In the summer of 1864, the Norfolk & Petersburg Railroad that ran from Petersburg southeast was in Union hands, and Grant's thrust was toward the Petersburg & Weldon Railroad that ran due south. If he could cut the Weldon, only one lifeline in Petersburg would remain open to the Confederates, a rail link that ran west. The battle for Weldon Railroad took place from August 18–21, 1864. Union forces managed to reach the railroad quickly, but holding it was another story. Over the next few days there were attacks and counterattacks. Finally, on the morning of August 21, Confederate assaults  met with disaster, and they fell back to their main line of defense. As the sun set that day, Grant was in full control of the Weldon Railroad’s access to Petersburg, and by the next day his troops had fortified the gap between the railroad and their old lines, making for a permament extension of them. Grant wrote Henry Halleck, "Our position on the Weldon Railroad now seems entirely secure."

Over the next few days, Grant planned how best to follow up the victory, and issuing orders to implement those plans. He wrote Meade “It is my desire to hold the Weldon road, if it can be held, and to thoroughly destroy it as far south as possible. I do not expect to attack the enemy behind his entrenchments." He continued about Butler's Army of the James, "I intend to send all of the 10th Corps that can be spared from Bermuda to take the place of the 18th, and to place the latter back on high ground where it will support our whole line from the Appomattox to the plank road, and will, at the same time, be loose to go wherever it may be needed…”

The 18th Corps of Butler's army had recently been placed under the command of Gen. Edward O.C. Ord, in whom Grant had great trust. He had assigned it the extreme right position of the Union lines in the trenches around Petersburg, at the point the contending armies were nearest each other. The proximity of the enemy's pickets and the incessant firing occasioned large losses, daily, in killed and wounded. Grant now determined to withdraw that corps from the front and use it as a mobile reserve. However, his strategy required him to have the maximum amount of forces readily available, so he would need the 10th Corps to come up.
Having so informed Meade, Grant now issued the orders to Butler himself.

Autograph Letter Signed, Head Quarters, City Point, August 23, 1864, to Butler, disclosing his positioning of troops, and requiring him to send the 10th Corps into the fight and maintain the 18th as a reserve. "You may now send the 10th Corps or as much of it as can be spared from Bermuda Hundred, to relieve as far as possible the 18th Corps.   When the 18th is relieved let them go into Camp on high ground in rear of their present position.  So long as we hold the Weldon road it is prudent for us to keep all the force we can South of the Appomattox."

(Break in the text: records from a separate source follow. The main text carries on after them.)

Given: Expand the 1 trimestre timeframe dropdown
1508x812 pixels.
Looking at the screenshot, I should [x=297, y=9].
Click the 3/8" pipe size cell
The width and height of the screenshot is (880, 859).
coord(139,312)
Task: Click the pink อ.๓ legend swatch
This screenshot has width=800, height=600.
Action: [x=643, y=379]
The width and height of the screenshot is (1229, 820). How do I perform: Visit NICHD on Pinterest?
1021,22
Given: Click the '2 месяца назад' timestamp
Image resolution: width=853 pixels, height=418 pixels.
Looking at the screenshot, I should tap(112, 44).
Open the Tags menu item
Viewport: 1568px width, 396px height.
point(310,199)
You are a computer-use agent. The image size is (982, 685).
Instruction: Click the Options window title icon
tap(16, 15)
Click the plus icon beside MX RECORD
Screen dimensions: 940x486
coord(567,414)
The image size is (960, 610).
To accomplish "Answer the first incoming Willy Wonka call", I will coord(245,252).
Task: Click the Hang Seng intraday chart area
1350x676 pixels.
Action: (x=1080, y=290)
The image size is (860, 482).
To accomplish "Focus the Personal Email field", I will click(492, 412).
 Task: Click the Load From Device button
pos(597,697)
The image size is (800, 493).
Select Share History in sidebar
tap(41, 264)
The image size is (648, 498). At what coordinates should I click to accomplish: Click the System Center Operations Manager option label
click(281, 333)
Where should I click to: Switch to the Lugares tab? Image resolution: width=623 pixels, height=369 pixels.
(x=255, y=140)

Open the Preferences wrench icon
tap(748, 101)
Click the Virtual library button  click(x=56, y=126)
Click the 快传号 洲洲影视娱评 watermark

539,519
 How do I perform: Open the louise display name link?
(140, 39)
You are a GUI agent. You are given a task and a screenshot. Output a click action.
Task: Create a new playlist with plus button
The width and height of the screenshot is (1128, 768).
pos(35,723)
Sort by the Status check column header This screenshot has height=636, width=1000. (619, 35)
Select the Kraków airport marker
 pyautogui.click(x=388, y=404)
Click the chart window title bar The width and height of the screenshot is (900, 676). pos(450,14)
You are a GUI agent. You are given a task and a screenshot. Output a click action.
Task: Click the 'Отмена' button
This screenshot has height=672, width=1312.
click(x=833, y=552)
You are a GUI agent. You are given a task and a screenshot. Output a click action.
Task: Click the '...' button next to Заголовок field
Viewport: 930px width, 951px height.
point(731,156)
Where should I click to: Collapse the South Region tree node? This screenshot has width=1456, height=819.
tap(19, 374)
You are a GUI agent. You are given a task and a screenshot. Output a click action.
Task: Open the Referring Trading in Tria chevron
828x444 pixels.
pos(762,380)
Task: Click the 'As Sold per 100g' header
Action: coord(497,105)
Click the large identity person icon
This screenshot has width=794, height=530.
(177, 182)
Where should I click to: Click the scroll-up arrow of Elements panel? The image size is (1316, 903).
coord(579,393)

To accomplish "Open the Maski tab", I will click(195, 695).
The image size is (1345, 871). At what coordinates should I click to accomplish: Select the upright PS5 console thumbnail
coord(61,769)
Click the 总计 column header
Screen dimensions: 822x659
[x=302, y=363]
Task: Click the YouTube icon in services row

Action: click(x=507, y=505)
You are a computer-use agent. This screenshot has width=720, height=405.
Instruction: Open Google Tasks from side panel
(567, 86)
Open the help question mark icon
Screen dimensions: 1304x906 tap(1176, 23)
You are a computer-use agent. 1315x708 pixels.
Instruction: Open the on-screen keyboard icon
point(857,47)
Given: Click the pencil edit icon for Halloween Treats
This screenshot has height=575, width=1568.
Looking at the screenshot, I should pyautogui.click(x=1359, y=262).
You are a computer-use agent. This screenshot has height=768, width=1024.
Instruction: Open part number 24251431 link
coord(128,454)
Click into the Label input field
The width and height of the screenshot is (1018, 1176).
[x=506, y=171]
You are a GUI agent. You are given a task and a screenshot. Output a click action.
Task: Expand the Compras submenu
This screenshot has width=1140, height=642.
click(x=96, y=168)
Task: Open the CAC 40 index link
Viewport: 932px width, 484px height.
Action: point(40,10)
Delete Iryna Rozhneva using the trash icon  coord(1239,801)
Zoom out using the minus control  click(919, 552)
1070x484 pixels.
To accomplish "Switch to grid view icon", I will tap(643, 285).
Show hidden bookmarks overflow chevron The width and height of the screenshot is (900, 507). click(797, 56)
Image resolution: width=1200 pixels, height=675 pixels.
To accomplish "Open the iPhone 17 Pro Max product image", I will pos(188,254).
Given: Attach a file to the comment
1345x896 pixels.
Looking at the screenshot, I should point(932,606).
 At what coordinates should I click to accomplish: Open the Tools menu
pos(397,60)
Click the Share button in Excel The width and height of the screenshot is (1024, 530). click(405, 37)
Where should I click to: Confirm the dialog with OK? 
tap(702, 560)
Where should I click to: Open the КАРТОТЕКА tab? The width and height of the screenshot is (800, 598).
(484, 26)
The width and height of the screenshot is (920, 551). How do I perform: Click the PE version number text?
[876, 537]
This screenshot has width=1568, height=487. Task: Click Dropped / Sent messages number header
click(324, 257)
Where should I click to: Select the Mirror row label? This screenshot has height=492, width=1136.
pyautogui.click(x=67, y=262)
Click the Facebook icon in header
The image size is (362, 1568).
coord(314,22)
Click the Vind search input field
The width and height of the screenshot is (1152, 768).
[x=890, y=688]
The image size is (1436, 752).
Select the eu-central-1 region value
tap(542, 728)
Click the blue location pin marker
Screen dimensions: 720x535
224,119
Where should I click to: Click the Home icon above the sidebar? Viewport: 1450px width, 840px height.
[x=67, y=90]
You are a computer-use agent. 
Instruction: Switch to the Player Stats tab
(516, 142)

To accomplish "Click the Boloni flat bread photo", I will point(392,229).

We obtained this letter from the descendent of a member of General Grant’s staff. It was sent as a telegram, with the officer acting as a courier from Grant himself to the telegraph office. After seeing the telegram sent, he retained the original letter, and it has remained in his family for the ensuing 148 years. Knowledge of its text was known from copies, but the continued existence of the original has been unknown until now. It has never before been offered for sale.